これにより別ドメインに遷移し、戻り情報を受け取らないといけない"Reader"アプリ/Webの一部機能(ログイン・購買)が機能しない状態になってしまいました。

Android期待と実際の動き

iOSの外部Appへの遷移後、PWAが一切使えない

iOSで"LINEログイン"を利用するとき、端末にLINEアプリがインストールされているとLINEアプリが立ち上がって認証の処理を行います。
アプリで処理を行ったのち、Reader Storeのサービスに戻ってきてログインを完了するのが基本的な動きです。

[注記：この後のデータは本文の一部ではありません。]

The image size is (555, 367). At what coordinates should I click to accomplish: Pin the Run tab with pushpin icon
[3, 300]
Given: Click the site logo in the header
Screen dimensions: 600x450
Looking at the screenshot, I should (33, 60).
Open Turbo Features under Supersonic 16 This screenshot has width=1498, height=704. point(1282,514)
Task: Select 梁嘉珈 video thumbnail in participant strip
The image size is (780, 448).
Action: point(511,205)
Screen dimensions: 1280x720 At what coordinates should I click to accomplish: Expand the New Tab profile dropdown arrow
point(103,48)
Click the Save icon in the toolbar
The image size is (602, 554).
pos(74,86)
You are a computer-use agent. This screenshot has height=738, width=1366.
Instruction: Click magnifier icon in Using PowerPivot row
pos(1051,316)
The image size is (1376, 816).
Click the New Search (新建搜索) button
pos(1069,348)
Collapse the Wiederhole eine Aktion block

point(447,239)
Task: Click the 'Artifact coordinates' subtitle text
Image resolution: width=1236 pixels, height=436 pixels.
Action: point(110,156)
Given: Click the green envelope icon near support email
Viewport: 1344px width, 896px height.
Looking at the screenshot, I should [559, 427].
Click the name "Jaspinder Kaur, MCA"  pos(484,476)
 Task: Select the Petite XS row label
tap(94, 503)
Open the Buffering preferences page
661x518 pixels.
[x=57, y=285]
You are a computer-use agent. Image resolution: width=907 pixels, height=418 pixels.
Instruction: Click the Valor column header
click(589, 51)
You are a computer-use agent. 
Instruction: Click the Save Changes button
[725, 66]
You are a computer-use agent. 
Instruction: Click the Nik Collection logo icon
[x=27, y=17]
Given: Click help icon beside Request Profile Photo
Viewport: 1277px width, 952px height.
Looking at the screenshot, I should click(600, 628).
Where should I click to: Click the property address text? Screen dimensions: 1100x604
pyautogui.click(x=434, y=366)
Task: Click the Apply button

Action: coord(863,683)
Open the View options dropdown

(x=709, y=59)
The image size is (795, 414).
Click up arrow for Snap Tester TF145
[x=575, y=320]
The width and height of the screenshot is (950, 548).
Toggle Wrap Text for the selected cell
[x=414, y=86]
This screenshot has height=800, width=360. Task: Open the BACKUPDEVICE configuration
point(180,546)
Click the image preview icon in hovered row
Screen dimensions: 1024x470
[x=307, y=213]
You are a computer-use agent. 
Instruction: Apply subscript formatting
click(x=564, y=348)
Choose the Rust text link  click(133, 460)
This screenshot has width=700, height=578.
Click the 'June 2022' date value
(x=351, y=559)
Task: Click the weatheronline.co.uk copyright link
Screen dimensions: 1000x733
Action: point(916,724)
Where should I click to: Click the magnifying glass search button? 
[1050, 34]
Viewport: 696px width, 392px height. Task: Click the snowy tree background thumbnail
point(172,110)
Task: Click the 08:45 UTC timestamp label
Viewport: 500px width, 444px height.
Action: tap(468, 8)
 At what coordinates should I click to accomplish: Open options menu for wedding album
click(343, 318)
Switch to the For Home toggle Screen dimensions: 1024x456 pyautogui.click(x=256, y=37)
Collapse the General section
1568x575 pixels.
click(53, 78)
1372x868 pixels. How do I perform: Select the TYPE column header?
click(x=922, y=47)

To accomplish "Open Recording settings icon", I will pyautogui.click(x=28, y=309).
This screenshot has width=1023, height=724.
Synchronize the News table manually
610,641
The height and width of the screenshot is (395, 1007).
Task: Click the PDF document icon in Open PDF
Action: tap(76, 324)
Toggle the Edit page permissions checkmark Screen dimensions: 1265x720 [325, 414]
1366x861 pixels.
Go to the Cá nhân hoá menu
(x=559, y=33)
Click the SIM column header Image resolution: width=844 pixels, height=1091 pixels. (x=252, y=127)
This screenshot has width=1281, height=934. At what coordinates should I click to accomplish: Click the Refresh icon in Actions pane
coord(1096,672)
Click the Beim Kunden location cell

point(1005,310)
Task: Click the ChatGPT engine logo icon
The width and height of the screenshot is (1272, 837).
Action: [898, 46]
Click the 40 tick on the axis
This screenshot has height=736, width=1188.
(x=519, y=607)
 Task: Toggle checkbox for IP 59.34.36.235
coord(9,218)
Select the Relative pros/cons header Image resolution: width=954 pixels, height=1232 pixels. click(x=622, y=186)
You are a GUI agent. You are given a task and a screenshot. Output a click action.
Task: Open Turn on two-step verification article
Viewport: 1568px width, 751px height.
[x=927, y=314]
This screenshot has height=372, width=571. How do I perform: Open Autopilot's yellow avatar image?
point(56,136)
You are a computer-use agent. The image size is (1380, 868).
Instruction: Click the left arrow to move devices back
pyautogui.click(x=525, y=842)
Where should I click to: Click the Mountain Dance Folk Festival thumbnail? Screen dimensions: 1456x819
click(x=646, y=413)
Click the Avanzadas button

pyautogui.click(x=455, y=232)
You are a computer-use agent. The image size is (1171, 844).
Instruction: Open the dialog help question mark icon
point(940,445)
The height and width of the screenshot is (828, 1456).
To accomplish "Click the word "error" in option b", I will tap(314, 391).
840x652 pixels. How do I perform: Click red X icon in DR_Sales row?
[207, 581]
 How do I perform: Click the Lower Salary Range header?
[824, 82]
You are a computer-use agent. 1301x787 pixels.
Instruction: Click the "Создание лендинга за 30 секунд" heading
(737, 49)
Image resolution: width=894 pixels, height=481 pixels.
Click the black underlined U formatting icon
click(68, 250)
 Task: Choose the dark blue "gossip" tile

PWAを導入したのちの動きも同様の動きを想定していました。しかしPWAを導入し、LINEアカウントでログインをしようとするとLINEアプリが立ち上がったのち、ブラウザーでReader Storeが起動してしまいました。
これではLINEアカウントを利用しているお客様はPWAをインストールしたとしてもPWAでReader Storeが利用できない状態になってしまいます。

iOS期待と実際の動き

これらの問題を抱えた状態でお客様にPWAを提供できませんので、何か対応を考えなければなりません。

導入2

"ホーム画面からストアに遷移できるよう導線を提供する"という要件に立ち返り、それ以外のところを修正して課題を解消できないか検討します。
検討した結果、表示形式を変更することで解消ができそうです。

▼manifest.json

{
  "lang": "ja-JP",
  "name": "Reader Store",
  "short_name": "Reader Store",
  "description": "電子書籍の総合書店なら「Reader Store」",
  "display": "browser",
  "theme_color": "#161928",
  "background_color": "#161928",
  "orientation": "any",
  "start_url": "/?param=pwa",
  "icons": [
    {
      "src": "apple-touch-icon-192x192.png",
      "sizes": "192x192",
      "type": "image/png"
    },
    {
      "src": "apple-touch-icon-512x512.png",
      "sizes": "512x512",
      "type": "image/png"
    }
  ]
}

表示の指定箇所である"display"を"standalone"から"browser"に変更しました。
これにより以下の点が変更になります。

  • アプリ的な全画面表示ではなくなり、直接ブラウザで開くようになる
  • スプラッシュスクリーンも表示されない
  • ホーム追加時のURL指定は影響なし。どこでホーム追加しても指定したURLで開かせられる
  • Pushも追々つける場合影響はない(ServiceWorkerの領分なので)

画面表示イメージ

これで"Androidと外部ドメインの動き", "iOSのLINEログインが一切使えない"という課題が解消されます。
PWAの要素は残っていますが、実体としてはWebClipがよりリッチになったという形でしょうか。

結果、無事にお客様に"ホーム画面からストアに遷移できるよう導線を提供する"ことができるようになりました。

さいごに

PWAの機能を導入すること自体の難易度は高くありませんでしたが、既存の機能との整合性が取れなくなるところは思わぬ落とし穴でした。
今後もお客様が利用のしやすいサイト作りに励んでいきます。